Wednesday, November 11, 2009

PowerPivot as a database

A couple of people disagreed with my somewhat pessimistic analysis of PowerPivot's (Gemini) prospects. So I decided to jot down a few more details on how the product works as a database. I still stand by my original comments, but it is interesting to look at what the advantages of the product are as well.

PowerPivot is an interesting approach to dealing with the problem of data storage in Excel. Microsoft Excel users often store data in Excel as if it were a database. But Excel is not a good database for several reasons:
  • It fails to separate formats and raw data in an orderly way.
  • It does not provide an easy way to share data among users.
  • It has no straightforward means of applying calculations to more than a single cell.
As a result, there are lots of issues that come up in projects making heavy use of Excel. In particular performance, accuracy, reliability and versioning are compromised. Gemini deals with some of these issues.

Gemini addresses the issue of data storage in Excel in the most simple and obvious way.
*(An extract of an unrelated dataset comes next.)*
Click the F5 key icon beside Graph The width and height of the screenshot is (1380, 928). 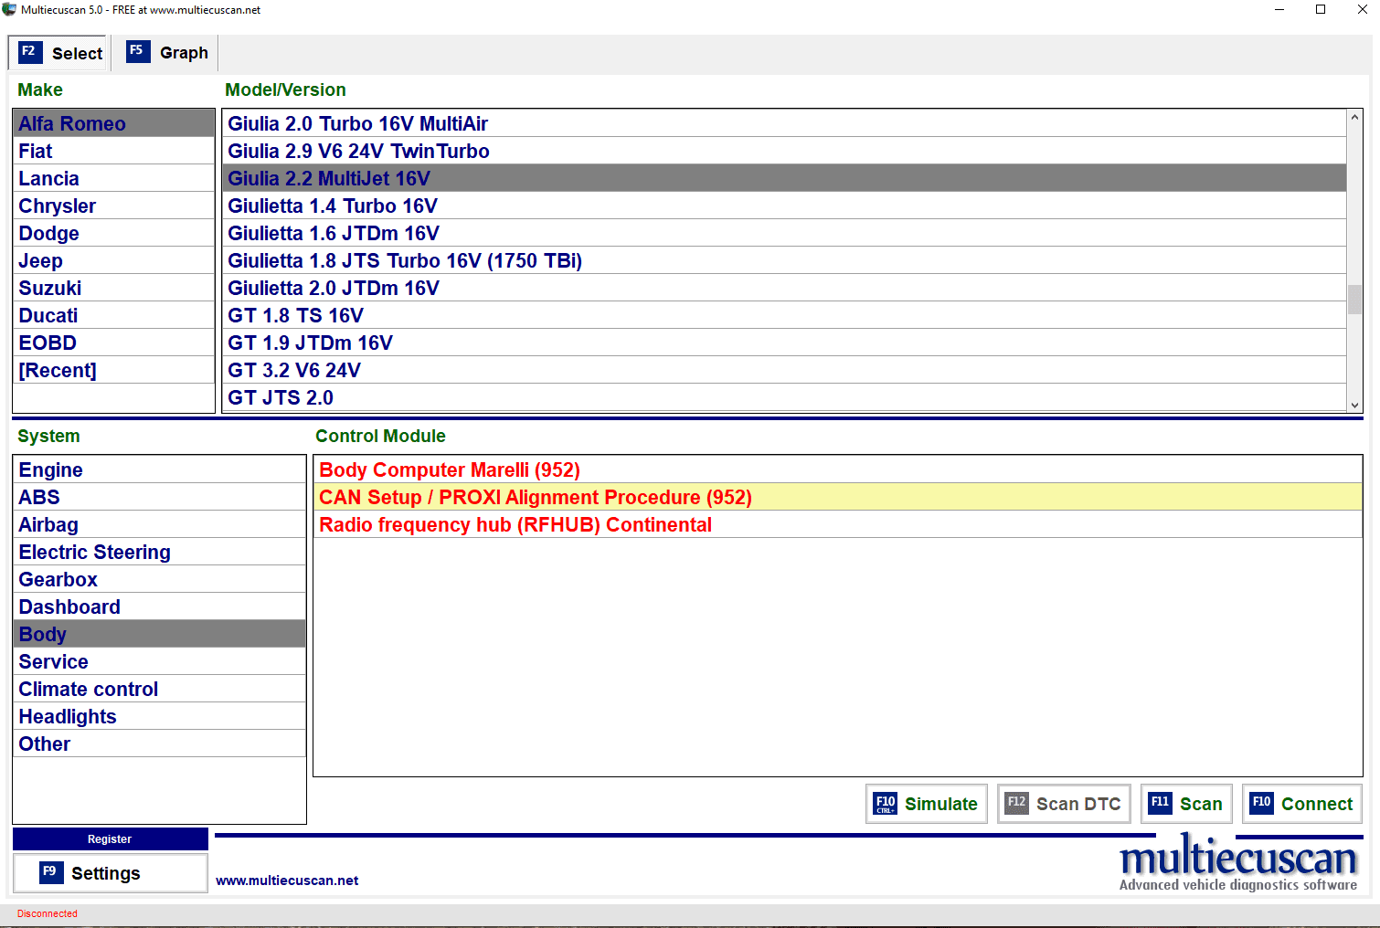coord(137,51)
It provides a new method of storing data in an Excel file that is separate from the formatting and calculations in Excel. It does not, by default. store the data outside the Excel file. But although PowerPivot data is stored in the same file as Excel it is stored separately from the rest of the Excel data.

To understand exactly what is going on we need to take a step back and look at how the latest Office products store data. Basically the new Office format is a zip file which contains several XML files. One Excel file contains the Excel spreadsheet Excel itself. Other objects such as charts are stored separately in the same zip file as the spreadsheet file. (Actually this is a simplification. Each sheet is stored in a separate file, and there are other complications involving shared content.) The zip file has the format of a normal zip file even though it has the extension xlsx and not the .zip extension. But don't take my word for it -- you can see the exact internal format of Excel for yourself by simply opening any Excel 2007 file with a data compression program like WinRAR.
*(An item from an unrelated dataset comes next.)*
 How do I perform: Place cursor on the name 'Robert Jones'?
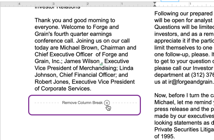point(52,82)
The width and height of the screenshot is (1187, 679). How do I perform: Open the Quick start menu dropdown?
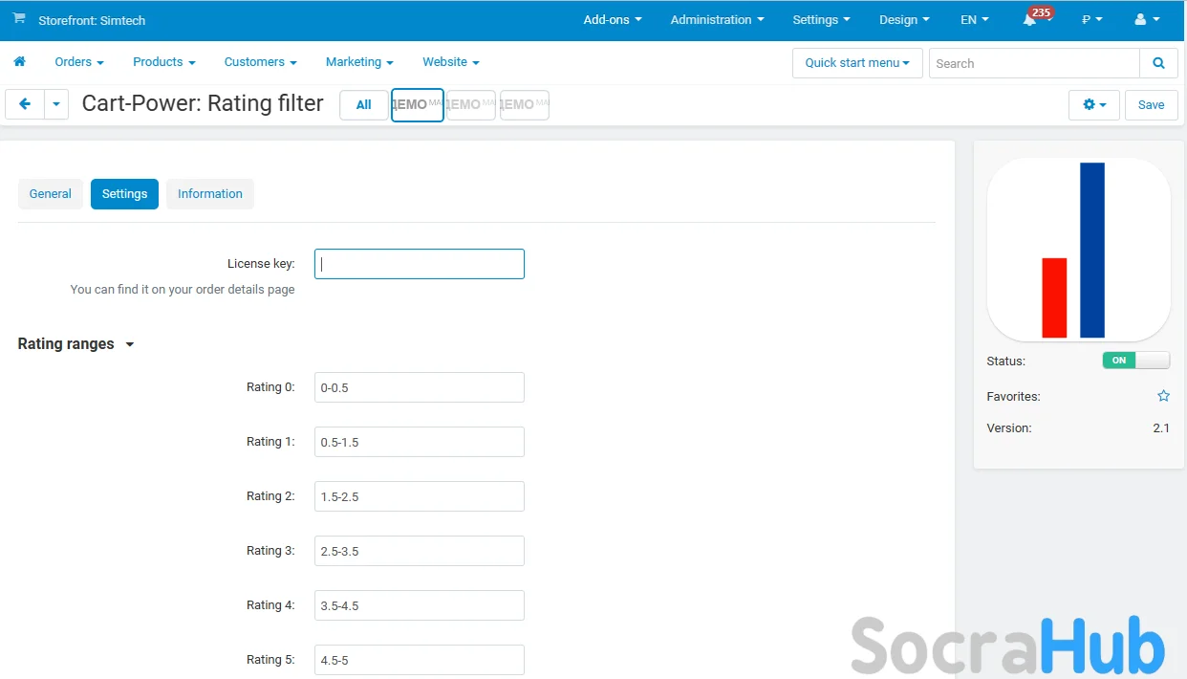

In Office 2010 it will be possible to store additional data in another separate file in that same zip file and to access that data using the database interfaces provided by Excel. These database interfaces are the pivot table and the database spreadsheet formulas. From the outside the file won't look any different -- except maybe a little bigger. Or maybe a lot bigger. The much ballyhooed column compression only works in memory.
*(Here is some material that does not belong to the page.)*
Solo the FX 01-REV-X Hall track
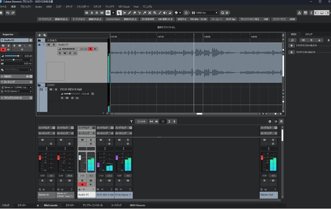The width and height of the screenshot is (331, 209). pos(56,89)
Office 2010 also addresses the issue of sharing data between users. I guess this option is really intended for Word more than for Excel, but it works across te entire product line. In any event an Excel sheet stored on a server will be available to multiple concurrent users with a local installation of Excel or in Sharepoint. The idea is that you create an Excel file and put it on a server where all your colleagues can access it, and the product allows you to edit the file simulataneously, even updating changes made by others. This sounds like a rough and ready solution to the second problem listed above, although it does not provide any security.

The final issue that seems important to me is applying a calculations to a large number of elements. And here, too, PowerPivot does offer some respite. Calculated columns can be added to the table. This is a Good Thing because it save the user from the difficult and error prone procedure of copying the formula down the entire column. It is not a replacement for multidimensionality, because the "database explosion" effect means that you will need to define a lot of columns to imitate multidimensional aggregation. But plenty of Excel-based solutions get by without this so I guess it won't always be an issue.

The upshot is that the product really does offer departmental users some relief from Excel chaos by treating the worst symptoms. And it does so without being disruptive, a key design consideration in viewof the size of the Excel user base. So I can understand some people's enthusiasm.